Les Portugais avaient été les premiers pionniers des mers inconnues. Ils avaient procédé lentement, sans perdre les côtes de vue tout d’abord, puis se renseignant à mesure qu’ils avançaient, ils franchissaient le Cap, touchaient Zanzibar, et cinglaient vers l’est : en somme, leur plan consistait, à force de patience et d’énergie, à doubler, en tournant autour de l’Afrique, la Syrie et l’Égypte, derrière laquelle on savait bien que l’on devait trouver les Indes. Ils avaient pour se guider des indications suffisantes. Partant d’un ensemble de données empiriques, ils sentaient que chacun des pas faits en avant les rapprochait du but. Les Portugais n’avaient besoin pour réussir que des progrès de la technique marine, c’est-à-dire de vaisseaux assez solides, assez grands et assez bons manœuvriers pour pouvoir tenir la mer pendant plusieurs mois.

Les voyages de Christophe Colomb, au contraire, sans la science de la Renaissance, seraient inconcevables.

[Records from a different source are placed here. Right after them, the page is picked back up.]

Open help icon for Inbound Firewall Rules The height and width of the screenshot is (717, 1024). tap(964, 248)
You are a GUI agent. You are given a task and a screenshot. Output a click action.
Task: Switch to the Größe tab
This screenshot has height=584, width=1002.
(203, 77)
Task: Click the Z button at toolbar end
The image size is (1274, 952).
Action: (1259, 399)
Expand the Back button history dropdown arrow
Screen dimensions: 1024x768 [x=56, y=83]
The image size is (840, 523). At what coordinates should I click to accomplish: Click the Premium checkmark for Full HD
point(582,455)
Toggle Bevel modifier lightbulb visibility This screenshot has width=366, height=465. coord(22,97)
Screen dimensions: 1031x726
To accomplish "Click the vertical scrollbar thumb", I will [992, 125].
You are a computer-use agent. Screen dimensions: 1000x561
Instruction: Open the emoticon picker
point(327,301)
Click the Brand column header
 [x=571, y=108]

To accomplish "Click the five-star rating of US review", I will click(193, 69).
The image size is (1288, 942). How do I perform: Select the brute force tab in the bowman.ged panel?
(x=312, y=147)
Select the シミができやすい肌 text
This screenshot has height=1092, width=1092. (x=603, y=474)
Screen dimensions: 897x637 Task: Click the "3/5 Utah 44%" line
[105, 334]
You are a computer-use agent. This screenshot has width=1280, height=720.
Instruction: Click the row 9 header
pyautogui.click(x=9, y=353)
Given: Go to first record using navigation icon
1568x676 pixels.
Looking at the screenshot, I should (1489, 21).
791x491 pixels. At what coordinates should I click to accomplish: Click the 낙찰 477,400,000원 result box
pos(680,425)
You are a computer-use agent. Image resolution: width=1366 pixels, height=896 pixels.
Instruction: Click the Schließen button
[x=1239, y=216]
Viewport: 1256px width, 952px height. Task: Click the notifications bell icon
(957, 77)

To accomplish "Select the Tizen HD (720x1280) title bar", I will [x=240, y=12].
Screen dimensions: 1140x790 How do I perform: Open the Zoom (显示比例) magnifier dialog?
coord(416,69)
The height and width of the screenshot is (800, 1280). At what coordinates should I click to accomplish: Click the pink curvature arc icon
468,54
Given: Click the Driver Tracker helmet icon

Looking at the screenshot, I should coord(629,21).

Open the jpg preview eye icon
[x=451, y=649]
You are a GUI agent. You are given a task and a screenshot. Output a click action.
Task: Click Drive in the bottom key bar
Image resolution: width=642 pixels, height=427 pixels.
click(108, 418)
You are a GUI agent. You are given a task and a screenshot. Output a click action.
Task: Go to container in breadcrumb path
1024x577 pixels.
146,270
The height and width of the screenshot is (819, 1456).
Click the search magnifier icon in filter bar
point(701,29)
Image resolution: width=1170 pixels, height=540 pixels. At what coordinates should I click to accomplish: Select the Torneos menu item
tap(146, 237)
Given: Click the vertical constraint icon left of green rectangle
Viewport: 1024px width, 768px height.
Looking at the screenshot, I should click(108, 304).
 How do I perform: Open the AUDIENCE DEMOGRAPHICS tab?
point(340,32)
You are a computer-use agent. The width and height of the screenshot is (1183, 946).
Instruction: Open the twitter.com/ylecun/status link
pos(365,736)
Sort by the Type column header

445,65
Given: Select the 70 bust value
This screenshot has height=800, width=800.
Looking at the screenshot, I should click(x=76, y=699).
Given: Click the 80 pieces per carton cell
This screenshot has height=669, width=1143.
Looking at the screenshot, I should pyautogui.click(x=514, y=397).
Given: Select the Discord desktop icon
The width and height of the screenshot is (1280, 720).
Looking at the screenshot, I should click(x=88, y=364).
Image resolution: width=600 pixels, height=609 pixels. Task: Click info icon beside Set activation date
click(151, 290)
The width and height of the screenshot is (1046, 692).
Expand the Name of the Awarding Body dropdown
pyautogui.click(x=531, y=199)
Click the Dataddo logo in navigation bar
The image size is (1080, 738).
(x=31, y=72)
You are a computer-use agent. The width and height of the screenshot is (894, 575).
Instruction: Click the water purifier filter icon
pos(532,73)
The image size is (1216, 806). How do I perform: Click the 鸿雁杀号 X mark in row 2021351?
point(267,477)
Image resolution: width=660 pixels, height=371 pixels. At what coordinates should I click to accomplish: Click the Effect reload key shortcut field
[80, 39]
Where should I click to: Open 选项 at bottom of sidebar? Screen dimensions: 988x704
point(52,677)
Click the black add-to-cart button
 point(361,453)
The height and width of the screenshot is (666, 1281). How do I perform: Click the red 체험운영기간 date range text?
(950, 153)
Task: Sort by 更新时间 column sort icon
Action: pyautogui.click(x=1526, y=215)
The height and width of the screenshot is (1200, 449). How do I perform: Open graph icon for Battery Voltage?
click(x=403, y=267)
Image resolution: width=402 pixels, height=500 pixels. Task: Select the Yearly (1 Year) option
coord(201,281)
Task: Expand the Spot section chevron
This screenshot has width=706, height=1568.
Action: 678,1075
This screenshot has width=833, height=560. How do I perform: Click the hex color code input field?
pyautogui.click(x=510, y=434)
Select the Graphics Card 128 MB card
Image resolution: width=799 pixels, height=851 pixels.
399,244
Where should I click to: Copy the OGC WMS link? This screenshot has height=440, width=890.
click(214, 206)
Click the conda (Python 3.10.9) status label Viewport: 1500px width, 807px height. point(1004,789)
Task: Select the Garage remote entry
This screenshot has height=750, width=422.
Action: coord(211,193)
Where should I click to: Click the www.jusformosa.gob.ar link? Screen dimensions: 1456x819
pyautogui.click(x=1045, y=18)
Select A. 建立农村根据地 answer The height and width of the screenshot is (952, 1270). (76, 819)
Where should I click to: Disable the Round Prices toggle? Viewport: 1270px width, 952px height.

Avec moins d’héroïque confiance dans les travaux de Toscanelli et des géographes italiens du xve siècle, comment eut-il résolu de cingler droit à travers l’Atlantique et d’arriver aux Indes en encerclant le globe dans le sillon de ses vaisseaux ? Ses projets trop hardis effrayèrent la cour de Portugal. Celle d’Espagne se laissa persuader. Le 3 août 1492, les caravelles disparaissaient derrière l’horizon ; le 12 octobre, elles abordaient aux Antilles. Il s’en fallait de la longueur de plus d’une hémisphère que l’on ne fût aux Indes ! Le monde était bien plus grand que ne l’avait supposé Toscanelli ; tous ses calculs étaient faux, mais, comme il arrive si souvent, l’erreur de la science était féconde ; elle venait de faire découvrir l’Amérique. Les voyages suivants de Colomb (1492-1502) et celui de son compatriote Sébastien Cabot, entré au service de Henri VII d’Angleterre, firent apparaître l’immensité de la découverte en aboutissant au territoire américain, ceux-là à l’Orénoque et au Panama, celui-ci au Labrador. En 1500, Cabral y était jeté par les vents sur un autre point de son immense étendue, au Brésil. Ce n’est qu’en 1513, que l’Océan Pacifique fut aperçu du haut des montagnes de l’Isthme de Panama. En 1520, Magellan doublait le Cap Horne, se lançait sur le désert de cette immensité nouvelle et découvrait les Philippines. Ses compagnons revinrent en Espagne par les îles Moluques et l’Océan Indien. Le tour du monde était accompli.